WASHINGTON (Reuters) -The United States on Monday launched its third major crackdown on China’s semiconductor industry in three years, including restricting exports to 140 companies including chip equipment maker Naura Technology Group.
Below is a list of the biggest actions being taken according to the Commerce Department.
CHIP EQUIPMENT
New controls will be implemented on semiconductor manufacturing equipment required to produce integrated circuits with advanced junctions, including certain etching, deposition, lithography, ion implantation, annealing, metrology, and inspection and cleaning instruments.

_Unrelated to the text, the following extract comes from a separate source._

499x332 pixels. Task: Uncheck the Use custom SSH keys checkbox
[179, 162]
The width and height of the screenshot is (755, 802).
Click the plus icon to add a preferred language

This could affect companies such as Lam Research (NASDAQ:), KLA Corp and Applied Materials (NASDAQ:), as well as non-US companies such as Dutch equipment manufacturer ASM International (AS:).
SOFTWARE
New controls on software tools for developing or producing integrated circuits with advanced nodes, including certain software that increases the productivity of advanced machines or enables less advanced machines to produce advanced chips, which could impact companies such as Siemens (ETR :), the parent company of Mentor Graphics.
MEMORY
Another rule in the package limits the high-bandwidth memory used in AI chips corresponding to what’s known as “HBM 2” and higher, technology made by South Korea’s Samsung and SK Hynix and the US-based Micron Technology (NASDAQ:).
Industry sources expect that only Samsung Electronics (KS:) will be affected. Samsung gets about 20% of its HBM chip sales from China, a person with knowledge of the matter said.
HBM is critical for both AI training and large-scale inference, and is a key component of advanced integrated computing circuits.
ENTITY LIST
The 140 new entrants to the Commerce Department’s Entity List include semiconductor factories, also known as factories, semiconductor tool companies, and investment companies “acting at Beijing’s behest to advance China’s advanced chip goals, which pose a risk to the USA and the United States.” allied national security.”
Chinese private equity firm Sensible (LON:) Road Capital, technology company Wingtech Technology Co and JAC Capital were added.
Companies seeking licenses to ship to companies on the Entity List are typically denied.
FOREIGN DIRECT PRODUCT RULE
The new rule will expand U.S. powers to curb exports of chip equipment by American, Japanese and Dutch manufacturers from other parts of the world to certain chip factories in China.
Equipment made in Israel, Malaysia, Singapore, South Korea and Taiwan is covered by the rule, while Japan and the Netherlands are exempt.
The expanded direct foreign products rule will apply to 16 companies on the entity list seen as key to China’s most advanced chip manufacturing ambitions.
The rule will also reduce the amount of U.S. content that determines when certain foreign items fall under U.S. control. That will allow the US to regulate any item shipped from abroad to China if it contains American chips.